*Task prompt*
Copy every line of the items below, keeping each one unchanged.

*Dataset excerpts*
========================================

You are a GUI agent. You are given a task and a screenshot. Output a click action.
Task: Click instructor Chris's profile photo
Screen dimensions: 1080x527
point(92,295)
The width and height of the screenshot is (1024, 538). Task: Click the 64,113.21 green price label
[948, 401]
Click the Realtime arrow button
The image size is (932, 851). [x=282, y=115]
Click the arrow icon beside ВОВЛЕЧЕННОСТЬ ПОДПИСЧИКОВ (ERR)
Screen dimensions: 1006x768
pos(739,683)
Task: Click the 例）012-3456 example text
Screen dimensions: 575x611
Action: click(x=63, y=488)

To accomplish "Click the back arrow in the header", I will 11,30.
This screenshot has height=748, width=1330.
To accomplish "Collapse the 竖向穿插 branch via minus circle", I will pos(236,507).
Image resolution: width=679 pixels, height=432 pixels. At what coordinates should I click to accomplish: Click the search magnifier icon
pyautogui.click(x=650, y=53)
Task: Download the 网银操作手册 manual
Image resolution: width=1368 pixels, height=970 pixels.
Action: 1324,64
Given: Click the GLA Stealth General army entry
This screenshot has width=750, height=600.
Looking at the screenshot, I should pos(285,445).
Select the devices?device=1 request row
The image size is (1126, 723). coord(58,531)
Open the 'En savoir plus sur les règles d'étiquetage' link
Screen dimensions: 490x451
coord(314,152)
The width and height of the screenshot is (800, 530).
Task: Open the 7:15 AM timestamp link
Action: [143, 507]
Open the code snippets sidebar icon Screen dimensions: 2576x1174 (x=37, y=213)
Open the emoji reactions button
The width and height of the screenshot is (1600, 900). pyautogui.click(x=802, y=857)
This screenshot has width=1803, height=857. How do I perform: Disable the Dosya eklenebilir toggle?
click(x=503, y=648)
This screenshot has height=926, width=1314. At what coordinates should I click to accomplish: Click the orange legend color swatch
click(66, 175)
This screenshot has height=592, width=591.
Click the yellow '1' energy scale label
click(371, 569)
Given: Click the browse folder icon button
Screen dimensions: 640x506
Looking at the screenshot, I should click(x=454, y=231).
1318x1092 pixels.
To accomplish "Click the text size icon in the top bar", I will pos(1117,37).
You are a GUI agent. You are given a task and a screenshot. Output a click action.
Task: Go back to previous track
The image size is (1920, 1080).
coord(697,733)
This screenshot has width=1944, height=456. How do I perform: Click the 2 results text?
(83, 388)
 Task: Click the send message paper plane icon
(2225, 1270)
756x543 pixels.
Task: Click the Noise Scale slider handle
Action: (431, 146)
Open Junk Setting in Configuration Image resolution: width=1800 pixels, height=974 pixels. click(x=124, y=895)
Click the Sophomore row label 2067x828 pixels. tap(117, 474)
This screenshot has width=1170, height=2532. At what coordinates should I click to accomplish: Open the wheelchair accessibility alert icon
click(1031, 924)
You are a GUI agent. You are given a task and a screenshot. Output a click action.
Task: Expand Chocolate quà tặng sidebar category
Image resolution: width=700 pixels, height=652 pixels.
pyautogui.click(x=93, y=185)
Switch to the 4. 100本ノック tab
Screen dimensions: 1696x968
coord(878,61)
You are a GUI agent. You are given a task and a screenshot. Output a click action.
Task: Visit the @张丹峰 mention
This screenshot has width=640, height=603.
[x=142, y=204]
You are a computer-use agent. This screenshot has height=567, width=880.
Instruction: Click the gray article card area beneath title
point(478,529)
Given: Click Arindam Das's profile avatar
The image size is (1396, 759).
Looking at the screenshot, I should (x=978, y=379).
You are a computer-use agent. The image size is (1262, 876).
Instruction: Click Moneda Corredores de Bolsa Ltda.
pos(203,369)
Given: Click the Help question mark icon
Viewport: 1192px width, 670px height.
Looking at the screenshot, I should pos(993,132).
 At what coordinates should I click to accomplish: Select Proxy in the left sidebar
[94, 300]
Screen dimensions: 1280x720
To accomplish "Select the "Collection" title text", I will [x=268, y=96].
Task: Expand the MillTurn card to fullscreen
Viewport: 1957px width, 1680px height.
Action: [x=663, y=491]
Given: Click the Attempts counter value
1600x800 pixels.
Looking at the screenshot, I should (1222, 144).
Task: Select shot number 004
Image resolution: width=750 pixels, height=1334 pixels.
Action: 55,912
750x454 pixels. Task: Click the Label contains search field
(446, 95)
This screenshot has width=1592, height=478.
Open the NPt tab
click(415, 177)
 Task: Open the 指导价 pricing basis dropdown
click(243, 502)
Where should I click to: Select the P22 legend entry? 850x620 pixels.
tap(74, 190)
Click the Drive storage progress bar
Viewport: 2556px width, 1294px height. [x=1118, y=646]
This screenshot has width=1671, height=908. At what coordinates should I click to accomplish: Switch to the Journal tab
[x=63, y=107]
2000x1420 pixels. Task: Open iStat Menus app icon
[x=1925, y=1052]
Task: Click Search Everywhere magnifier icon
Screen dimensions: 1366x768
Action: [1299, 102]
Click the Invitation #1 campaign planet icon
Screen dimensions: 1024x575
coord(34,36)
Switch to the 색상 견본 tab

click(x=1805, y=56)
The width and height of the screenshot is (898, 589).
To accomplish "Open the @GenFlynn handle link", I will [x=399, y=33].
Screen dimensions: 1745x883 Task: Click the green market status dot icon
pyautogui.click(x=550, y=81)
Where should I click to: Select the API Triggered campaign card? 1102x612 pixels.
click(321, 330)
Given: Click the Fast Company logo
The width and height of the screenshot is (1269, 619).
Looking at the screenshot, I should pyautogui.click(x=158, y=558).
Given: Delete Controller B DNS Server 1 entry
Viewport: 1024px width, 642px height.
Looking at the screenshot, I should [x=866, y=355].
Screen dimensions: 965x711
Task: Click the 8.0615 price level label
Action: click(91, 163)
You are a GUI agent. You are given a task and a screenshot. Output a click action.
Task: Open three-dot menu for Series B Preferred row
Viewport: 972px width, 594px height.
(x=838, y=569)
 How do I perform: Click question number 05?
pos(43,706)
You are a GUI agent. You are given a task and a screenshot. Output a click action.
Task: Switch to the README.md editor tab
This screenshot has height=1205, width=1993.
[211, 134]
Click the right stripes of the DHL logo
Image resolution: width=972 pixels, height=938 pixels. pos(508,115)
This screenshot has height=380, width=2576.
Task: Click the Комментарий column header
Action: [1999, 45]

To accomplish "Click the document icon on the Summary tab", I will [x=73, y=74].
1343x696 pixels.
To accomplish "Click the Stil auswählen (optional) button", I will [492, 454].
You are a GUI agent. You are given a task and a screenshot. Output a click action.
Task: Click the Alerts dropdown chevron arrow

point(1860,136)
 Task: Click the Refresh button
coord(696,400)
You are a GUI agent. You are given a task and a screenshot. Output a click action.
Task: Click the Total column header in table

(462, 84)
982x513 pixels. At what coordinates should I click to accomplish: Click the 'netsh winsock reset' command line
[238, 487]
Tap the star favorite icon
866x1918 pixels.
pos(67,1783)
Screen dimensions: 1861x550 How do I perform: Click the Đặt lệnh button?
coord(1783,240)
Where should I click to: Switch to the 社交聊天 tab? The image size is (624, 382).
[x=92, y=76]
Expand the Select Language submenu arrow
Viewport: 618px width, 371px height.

========================================

*Result of the exercise*
You are a GUI agent. You are given a task and a screenshot. Output a click action.
Task: Click instructor Chris's profile photo
Screen dimensions: 1080x527
point(92,295)
The width and height of the screenshot is (1024, 538). Task: Click the 64,113.21 green price label
[948, 401]
Click the Realtime arrow button
The image size is (932, 851). [x=282, y=115]
Click the arrow icon beside ВОВЛЕЧЕННОСТЬ ПОДПИСЧИКОВ (ERR)
Screen dimensions: 1006x768
pos(739,683)
Task: Click the 例）012-3456 example text
Screen dimensions: 575x611
Action: click(x=63, y=488)

To accomplish "Click the back arrow in the header", I will 11,30.
This screenshot has height=748, width=1330.
To accomplish "Collapse the 竖向穿插 branch via minus circle", I will pos(236,507).
Image resolution: width=679 pixels, height=432 pixels. At what coordinates should I click to accomplish: Click the search magnifier icon
pyautogui.click(x=650, y=53)
Task: Download the 网银操作手册 manual
Image resolution: width=1368 pixels, height=970 pixels.
Action: 1324,64
Given: Click the GLA Stealth General army entry
This screenshot has width=750, height=600.
Looking at the screenshot, I should pos(285,445).
Select the devices?device=1 request row
The image size is (1126, 723). coord(58,531)
Open the 'En savoir plus sur les règles d'étiquetage' link
Screen dimensions: 490x451
coord(314,152)
The width and height of the screenshot is (800, 530).
Task: Open the 7:15 AM timestamp link
Action: [143, 507]
Open the code snippets sidebar icon Screen dimensions: 2576x1174 (x=37, y=213)
Open the emoji reactions button
The width and height of the screenshot is (1600, 900). pyautogui.click(x=802, y=857)
This screenshot has width=1803, height=857. How do I perform: Disable the Dosya eklenebilir toggle?
click(x=503, y=648)
This screenshot has height=926, width=1314. At what coordinates should I click to accomplish: Click the orange legend color swatch
click(66, 175)
This screenshot has height=592, width=591.
Click the yellow '1' energy scale label
click(371, 569)
Given: Click the browse folder icon button
Screen dimensions: 640x506
Looking at the screenshot, I should click(x=454, y=231).
1318x1092 pixels.
To accomplish "Click the text size icon in the top bar", I will pos(1117,37).
You are a GUI agent. You are given a task and a screenshot. Output a click action.
Task: Go back to previous track
The image size is (1920, 1080).
coord(697,733)
This screenshot has width=1944, height=456. How do I perform: Click the 2 results text?
(83, 388)
 Task: Click the send message paper plane icon
(2225, 1270)
756x543 pixels.
Task: Click the Noise Scale slider handle
Action: (431, 146)
Open Junk Setting in Configuration Image resolution: width=1800 pixels, height=974 pixels. click(x=124, y=895)
Click the Sophomore row label 2067x828 pixels. tap(117, 474)
This screenshot has width=1170, height=2532. At what coordinates should I click to accomplish: Open the wheelchair accessibility alert icon
click(1031, 924)
You are a GUI agent. You are given a task and a screenshot. Output a click action.
Task: Expand Chocolate quà tặng sidebar category
Image resolution: width=700 pixels, height=652 pixels.
pyautogui.click(x=93, y=185)
Switch to the 4. 100本ノック tab
Screen dimensions: 1696x968
coord(878,61)
You are a GUI agent. You are given a task and a screenshot. Output a click action.
Task: Visit the @张丹峰 mention
This screenshot has width=640, height=603.
[x=142, y=204]
You are a computer-use agent. This screenshot has height=567, width=880.
Instruction: Click the gray article card area beneath title
point(478,529)
Given: Click Arindam Das's profile avatar
The image size is (1396, 759).
Looking at the screenshot, I should (x=978, y=379).
You are a computer-use agent. The image size is (1262, 876).
Instruction: Click Moneda Corredores de Bolsa Ltda.
pos(203,369)
Given: Click the Help question mark icon
Viewport: 1192px width, 670px height.
Looking at the screenshot, I should pos(993,132).
 At what coordinates should I click to accomplish: Select Proxy in the left sidebar
[94, 300]
Screen dimensions: 1280x720
To accomplish "Select the "Collection" title text", I will [x=268, y=96].
Task: Expand the MillTurn card to fullscreen
Viewport: 1957px width, 1680px height.
Action: [x=663, y=491]
Given: Click the Attempts counter value
1600x800 pixels.
Looking at the screenshot, I should (1222, 144).
Task: Select shot number 004
Image resolution: width=750 pixels, height=1334 pixels.
Action: 55,912
750x454 pixels. Task: Click the Label contains search field
(446, 95)
This screenshot has width=1592, height=478.
Open the NPt tab
click(415, 177)
 Task: Open the 指导价 pricing basis dropdown
click(243, 502)
Where should I click to: Select the P22 legend entry? 850x620 pixels.
tap(74, 190)
Click the Drive storage progress bar
Viewport: 2556px width, 1294px height. [x=1118, y=646]
This screenshot has width=1671, height=908. At what coordinates should I click to accomplish: Switch to the Journal tab
[x=63, y=107]
2000x1420 pixels. Task: Open iStat Menus app icon
[x=1925, y=1052]
Task: Click Search Everywhere magnifier icon
Screen dimensions: 1366x768
Action: [1299, 102]
Click the Invitation #1 campaign planet icon
Screen dimensions: 1024x575
coord(34,36)
Switch to the 색상 견본 tab

click(x=1805, y=56)
The width and height of the screenshot is (898, 589).
To accomplish "Open the @GenFlynn handle link", I will [x=399, y=33].
Screen dimensions: 1745x883 Task: Click the green market status dot icon
pyautogui.click(x=550, y=81)
Where should I click to: Select the API Triggered campaign card? 1102x612 pixels.
click(321, 330)
Given: Click the Fast Company logo
The width and height of the screenshot is (1269, 619).
Looking at the screenshot, I should pyautogui.click(x=158, y=558).
Given: Delete Controller B DNS Server 1 entry
Viewport: 1024px width, 642px height.
Looking at the screenshot, I should [x=866, y=355].
Screen dimensions: 965x711
Task: Click the 8.0615 price level label
Action: click(91, 163)
You are a GUI agent. You are given a task and a screenshot. Output a click action.
Task: Open three-dot menu for Series B Preferred row
Viewport: 972px width, 594px height.
(x=838, y=569)
 How do I perform: Click question number 05?
pos(43,706)
You are a GUI agent. You are given a task and a screenshot. Output a click action.
Task: Switch to the README.md editor tab
This screenshot has height=1205, width=1993.
[211, 134]
Click the right stripes of the DHL logo
Image resolution: width=972 pixels, height=938 pixels. pos(508,115)
This screenshot has height=380, width=2576.
Task: Click the Комментарий column header
Action: [1999, 45]

To accomplish "Click the document icon on the Summary tab", I will [x=73, y=74].
1343x696 pixels.
To accomplish "Click the Stil auswählen (optional) button", I will [492, 454].
You are a GUI agent. You are given a task and a screenshot. Output a click action.
Task: Click the Alerts dropdown chevron arrow

point(1860,136)
 Task: Click the Refresh button
coord(696,400)
You are a GUI agent. You are given a task and a screenshot. Output a click action.
Task: Click the Total column header in table

(462, 84)
982x513 pixels. At what coordinates should I click to accomplish: Click the 'netsh winsock reset' command line
[238, 487]
Tap the star favorite icon
866x1918 pixels.
pos(67,1783)
Screen dimensions: 1861x550 How do I perform: Click the Đặt lệnh button?
coord(1783,240)
Where should I click to: Switch to the 社交聊天 tab? The image size is (624, 382).
[x=92, y=76]
Expand the Select Language submenu arrow
Viewport: 618px width, 371px height.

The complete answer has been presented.